You don't just race around a bend on a freeway without a care in the world which results in you smashing into another car at full speed to produce death. If they were going fast enough that they had no decent time to slow down or switch to the next lane, then that would suggest they were speeding or they themselves weren't paying attention and thus.... just as careless.
Last edited by Praxius; Jun 3rd, 2014 at 12:52 AM..
 
wulfie68
#22
Stupidity: yes
Breach of Quebec Highway Safety Code: probably
Criminal negligence: a stretch

Its hard not to instinctively fault the motorcyclist, at least partially, as many of them are overly aggressive on their machines, knowing that they can maneuver and stop much better than a car. There should have been forensic calculations done, to estimate the bike's speed at time of impact.

I'll also say people get stupid about saving critters: a safety man I used to work with had a story about how, when he was younger, a close friend of his swerved to avoid hitting a squirrel... and was killed in the subsequent head on his swerving caused on a 2-lane road. He used to tell our guys "brake if you must, but if its not another person, stay firm in your lane".
 
Tecumsehsbones
#23
Quote: Originally Posted by PraxiusView Post

Her lawyers will most likely challenge the "Necessity" part of that where she attempted to avoid her own accident. Hitting one animal like a Raccoon or Porcupine is one thing, but hitting a few birds at ground level might be a bit slippery on the wheels and veer her off into the median or in other lanes.... if she tried to compensate too much this way or that at a high speed, she could have flipped.

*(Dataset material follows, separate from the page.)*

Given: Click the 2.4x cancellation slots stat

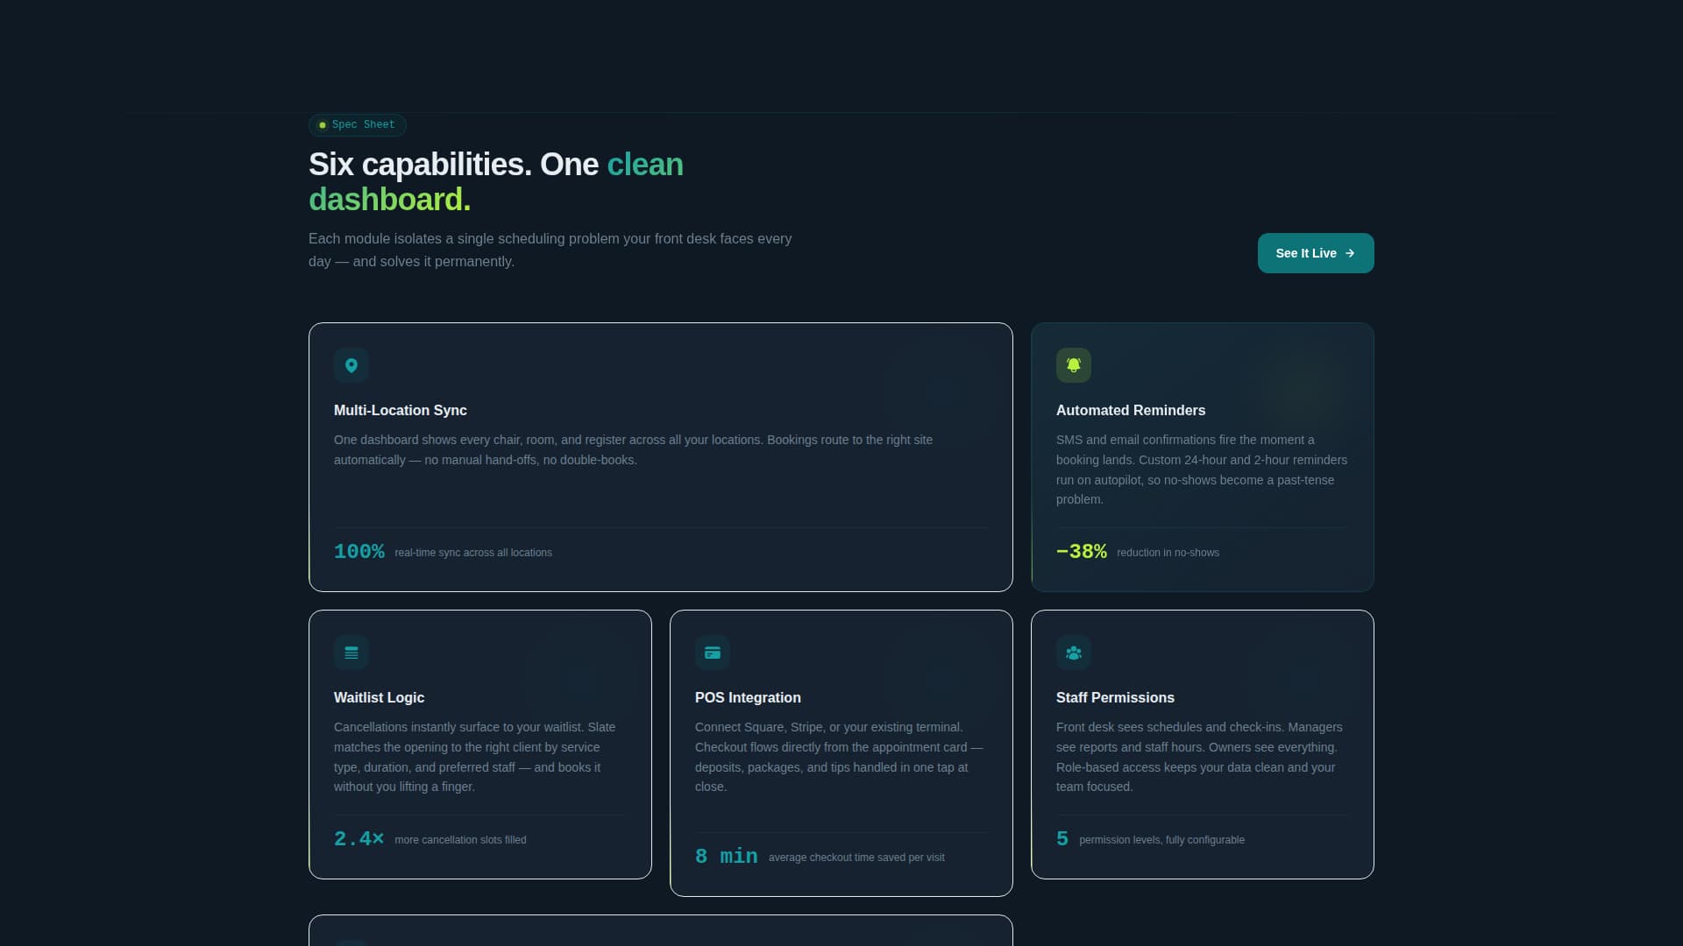Looking at the screenshot, I should [x=359, y=838].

Your Honor, I call the Court's attention to the Migratory Bird Treaty. . .
 
relic
#24
Since we're trying different scenarios, a truck in the oncoming lane could have hidden the stopped car, even from a car driver. Stopped in the passing lane !? did I read that right ? And you goomers are defending her ? Christ !
 
Nuggler
#25
Driving on a paved road in local cottage country I came across a new car, fully in the ditch, with a woman behind the wheel, and two little kids in the back seat.
Woman had swerved to avoid a cat.
Wheels caught the shoulder
Hadda been a tree or a rock in the ditch = probably some dead people.
She said help was on the way, so I just kept on

I KNOW my wife would probably have done the same thing cat lover she is.

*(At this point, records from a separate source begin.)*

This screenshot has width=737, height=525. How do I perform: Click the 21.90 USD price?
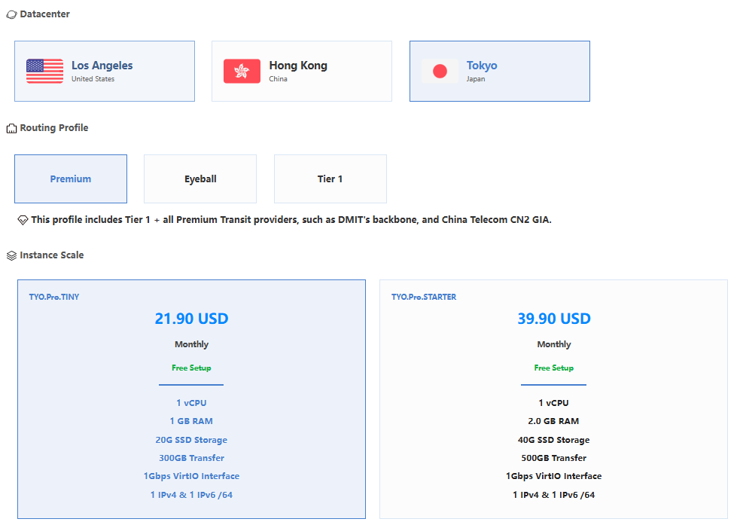191,319
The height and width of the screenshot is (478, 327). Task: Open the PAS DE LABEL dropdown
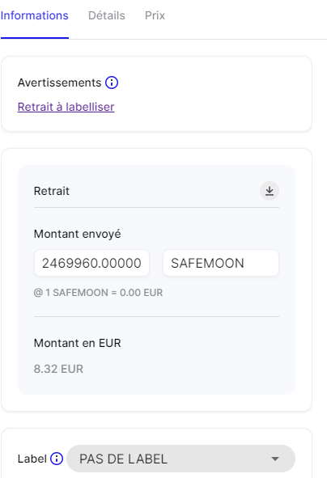pyautogui.click(x=180, y=459)
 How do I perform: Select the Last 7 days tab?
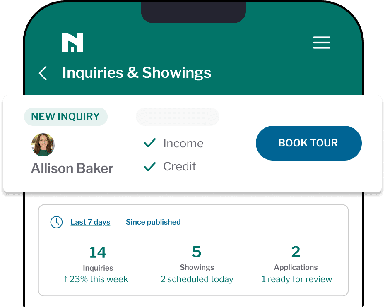click(x=90, y=222)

But pity the stupid cat who walks out in front of the ditch lady in the future.

Still gives me the creepy crawlies thinking bout those kids in the back

Glad I'm not on the jury.
 
JLM
#26
Quote: Originally Posted by relicView Post

Since we're trying different scenarios, a truck in the oncoming lane could have hidden the stopped car, even from a car driver. Stopped in the passing lane !? did I read that right ? And you goomers are defending her ? Christ !


You'd have to be at the at the time of the accident to know for sure in what ratios to assess the blame, but I really doubt if the woman could be held criminally responsible, but could probably be charged for some minor offense under the M.V.A. The guy on the motor cycle was either speeding or following too close or both and is pretty much the author of his own demise. He was almost certainly exceeding the stopping sight distance. I think stopping for the ducks was more a quick reaction than the result of any serious thought which at times like this you don't have time for.
 
Walter
+1
#27
If you hit someone from behind you are always at fault.
 
Cliffy
#28
Quote: Originally Posted by petrosView Post

Explain hot dogs.

Lips and arseholes.
 
JLM
-1
#29
Quote: Originally Posted by WalterView Post

If you hit someone from behind you are always at fault.


Basically BUT there's exceptions to every rule! (Good thinking Walter)
 
bill barilko
-1
#30
Quote: Originally Posted by WalterView Post

If you hit someone from behind you are always at fault.

Chronically myopic POV noted.

In any accident scenario it's possible for both parties to be @ fault-one to a greater degree than the other.